Again, for any of this to happen, there has to be a demobilization. No resolution can come through kidnapping and guns. "Franciso" believes that US government and Uribe believe in this positiion: advancing the Peace Process while insisting on cessation of the hostilities.

Ed: Can you address the relationship between the paras and the business sector?

"Franciso": One couild say that the guerrillas receive their finances via the kidnapping of members of the business sector. And often drug-traffickers -- who were being kidnapped -- were forming the paras for self-protection. At the same time, these groups were extorting people for protection of their lands. So we have a complicated scenario, involving drug traffickers who paid for the paras, and we have people who were extorted by those groups for protection, and we have others making donations. There is an important distinction between individuals in the business sector and the groups who represent them. Business sector officials and organizations cannot be held accountable for the actions of individuals.

Ken : What would be some concrete and practical agenda points for a Peace Process?

"Franciso":
1. If Peace Process means "rules of the game," then what reforms can we make in how policies are made and carried out?
2. The abandonment of drug trafficking and re-appropriating those resources and putting them back into development.
3. We need to look at the foundations, regarding how the state is administered, e.g., reform of the atty. general, whether we should have a single house Congress, etc.
4. Agriculture an important issue, in part because the guerrillas have been in agricultural areas. Business sector agrees with guerrillas that there need to be protections for Colombian agriculture.

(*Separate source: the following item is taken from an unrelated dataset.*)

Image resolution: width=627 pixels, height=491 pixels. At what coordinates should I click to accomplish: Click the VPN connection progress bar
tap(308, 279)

Recent development within paras very complex. Some paras have entered into kidnapping and extortion. There are some areas where guerrillas had been involved in drugs, and when the paras have taken over these areas, they too have gotten involved in drugs. This form of paramilitarism is distinct from paras who are more ideological and who wish for a more frontal encounter with the guerrillas, and with less collateral damage to civilians. Some think the seeming differences between the paras are a big lie, and others believe it is true.

Mary: How are funds from Plan Colombia used? Where else do the Foundation's funds come from?

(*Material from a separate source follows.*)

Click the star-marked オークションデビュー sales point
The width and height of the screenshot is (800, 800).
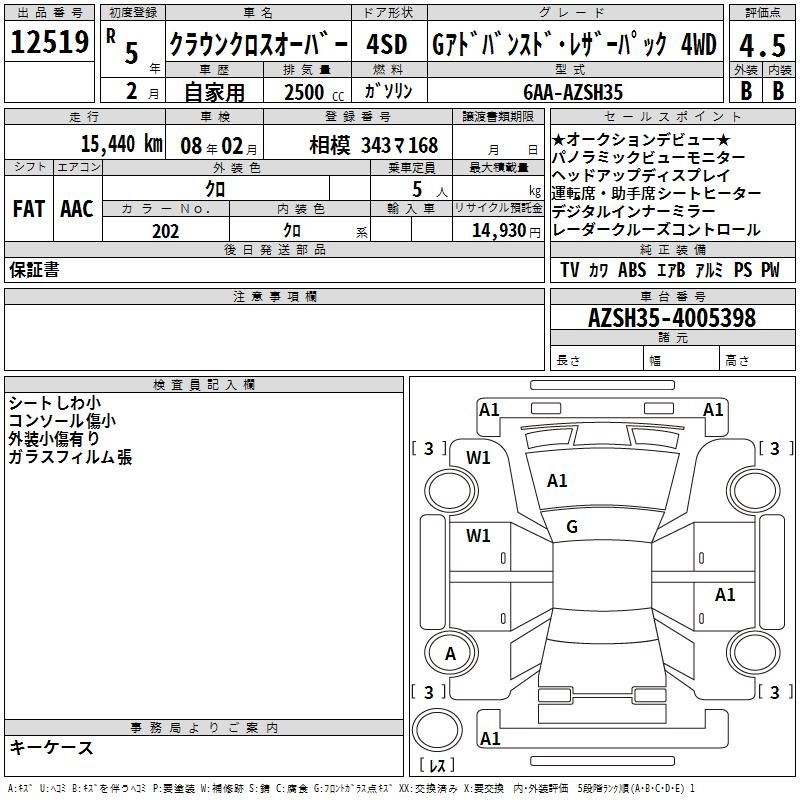click(641, 139)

"Franciso": This foundation has existed for 15 years. We have resources from international cooperation, but we also raise funds. We have a financial branch, and the interest from our loans go into health programs for children.

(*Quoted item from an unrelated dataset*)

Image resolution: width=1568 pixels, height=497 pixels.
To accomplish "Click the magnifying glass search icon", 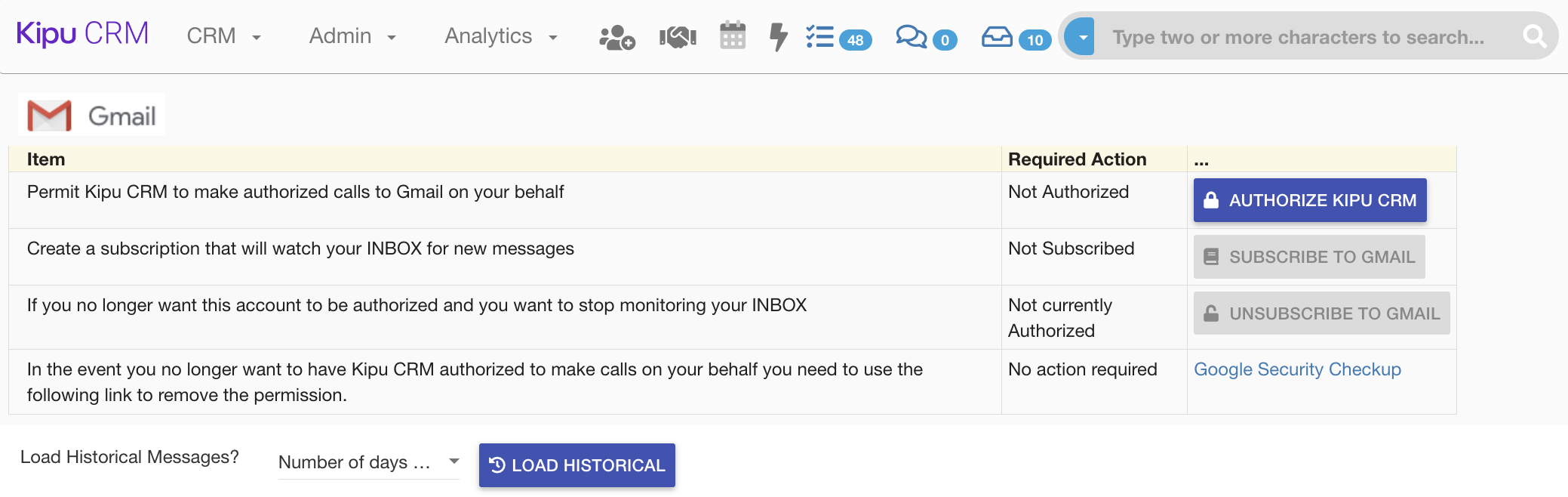I will click(1534, 36).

In Putumayo we are providing services to campesinos no longer growing coca. We are not involved in fumigation or military operations, but recognize the need for those, including improving respect for human rights.

"Franciso" state he fears being kidnapped "all the time." "I am here thanks to God and Prozac."

Of the Peace Commission on which he served: three have left the country, journalist Jaime Garzon was killed, another "extreme leftist" was killed with 400 bullets.

Steve: Do you believe that you are possibly being used by the USA in a Low Intensity Conflict campaign?
[notes and memory indicate that he hedged on that one.]

"Franciso": "It is impossible to build social fabric when the bullets are flying." Also stated that aerial fumigation is used when voluntary, manual eradication does not work.

"Franciso" to us: Why do you oppose US support to Colombia when without it we are left to endure the paras and the guerrillas? We want to live in a secure peace. [Sorry, I got too involved at this point to take notes. But I recall bringing up the human rights documents which indicate that the idea of a state security function that is independent of and attempting to curtail the abusive armed actors is a myth.] He reasserted that the Colombian Army is keeping an open space for civil society.

[On debriefing, Ryan made the point that "Franciso" represents the majority viewpoint in the cities, except for the poorer barrios.]